* [TASKS TO COMPLETE]
a – Render the listing, everything from the line containing "Identify the location of battery-icon." down to the line containing "(638, 334).", as a JSON list of strings with one string per line and blank lines omitted.
b – Extend the news article about the UN chief pressing Canada on climate change, picking up after its final sentence.

* [SOURCE DOCUMENT]
+++

UN chief presses Canada on climate change
Scientist, activists call for Canada's suspension from Commonwealth
The United Nations secretary general added his voice Friday to the chorus of activists trying to prod Canada into taking greater action on climate change.
Ban Ki-Moon said Canada, as the next country to host the G8 and G20 meetings, must pick up the pace in setting a mid-range goal to curb emissions.
"Many countries, developed and developing countries, have come out with ambitious targets," Ban said.
"And Canada, as one of the leading G8 countries, and G20, Canada is going to soon chair G8. Therefore, it is only natural that Canada should come out with ambitious targets as soon as possible."
Ban made the comments Friday night at the Commonwealth summit in Trinidad and Tobago, which is being attended by Prime Minister Stephen Harper and other heads of government.
Ban also said an agreement is achievable at next month's meeting in Copenhagen to try to forge a deal to replace the Kyoto Protocol when that accord expires in 2012. By contrast, Harper and his ministers insist an agreement is not likely.
Calls to suspend Canada from Commonwealth
On Thursday, The Guardian newspaper reported that at least one scientist and several lobby groups were calling for Canada's suspension from the Commonwealth over its failure to meet goals for reducing greenhouse gases.

+++

* [SUPPLIED RECORDS]
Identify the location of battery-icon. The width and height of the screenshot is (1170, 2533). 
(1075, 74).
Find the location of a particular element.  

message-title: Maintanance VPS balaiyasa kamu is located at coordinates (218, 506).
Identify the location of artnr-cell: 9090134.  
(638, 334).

+++

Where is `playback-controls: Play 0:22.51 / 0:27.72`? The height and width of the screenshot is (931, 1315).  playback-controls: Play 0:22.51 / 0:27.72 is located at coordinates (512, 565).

+++

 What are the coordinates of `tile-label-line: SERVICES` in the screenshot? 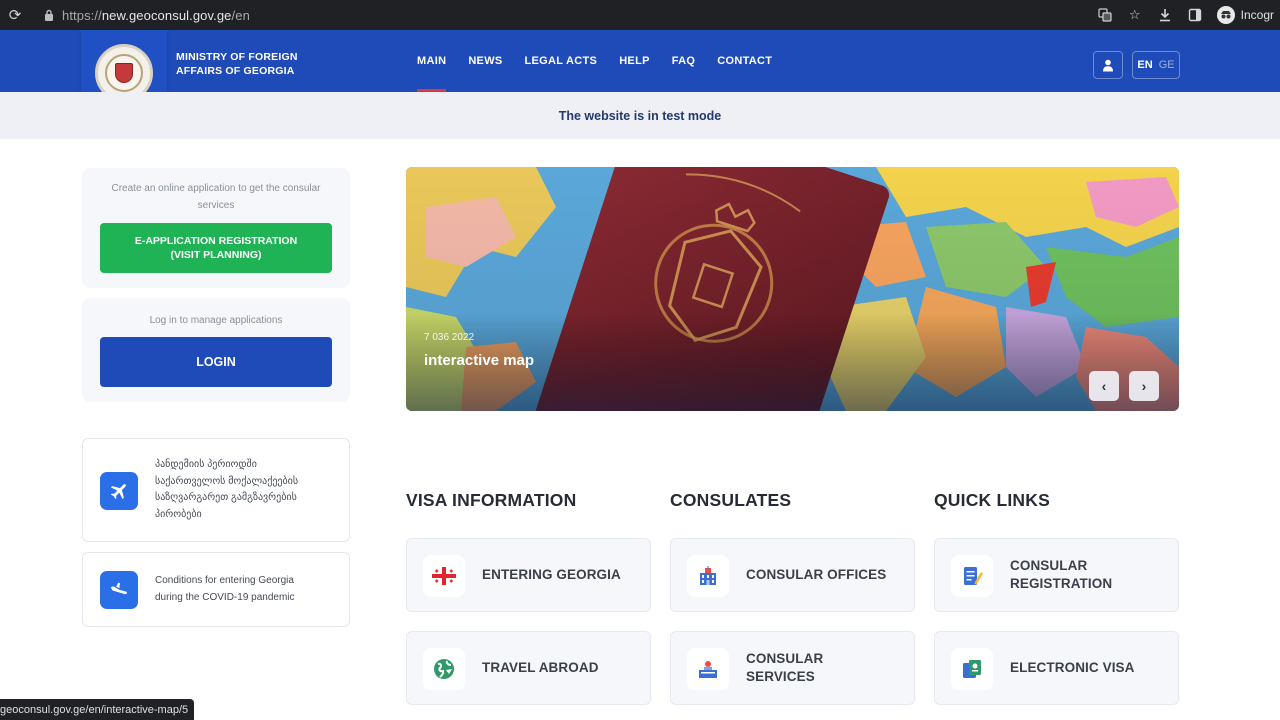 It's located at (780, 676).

+++

* [ANSWERS FOR EACH ITEM]
a –
[
  "Identify the location of battery-icon. The width and height of the screenshot is (1170, 2533). ",
  "(1075, 74).",
  "Find the location of a particular element.  ",
  "message-title: Maintanance VPS balaiyasa kamu is located at coordinates (218, 506).",
  "Identify the location of artnr-cell: 9090134.  ",
  "(638, 334)."
]

b –
"If the Commonwealth is serious about holding its members to account, then threatening the lives of millions of people in developing countries should lead to the suspension of Canada's membership immediately," said Saleemul Huq, a lead author for the Intergovernmental Panel on Climate Change.
Other groups including the World Development Movement, the Polaris Institute and Greenpeace support the idea, according to The Guardian.
Canada signed the Kyoto Protocol in 2000, pledging to reduce greenhouse gas emissions by six per cent from 1990 levels by the commitment period ending in 2012. By 2007, its emissions were 34 per cent above its reduction target.
December's global climate summit in Copenhagen has raised the temperature at what is usually a low-key meeting of leaders from Britain's former colonial empire.
Leaders of the 53-nation group, whose profile has waned in recent years, say they now have a chance to influence the global debate.
"What we can do is to raise our voices politically," said Prime Minister Patrick Manning of Trinidad and Tobago. "We feel can have some effect in influencing the discussions in Denmark."
Others apparently agree. This year's meeting has drawn leaders from outside the Commonwealth such as Ban, Danish Prime Minister Lars Loekke Rasmussen and French President Nicolas Sarkozy.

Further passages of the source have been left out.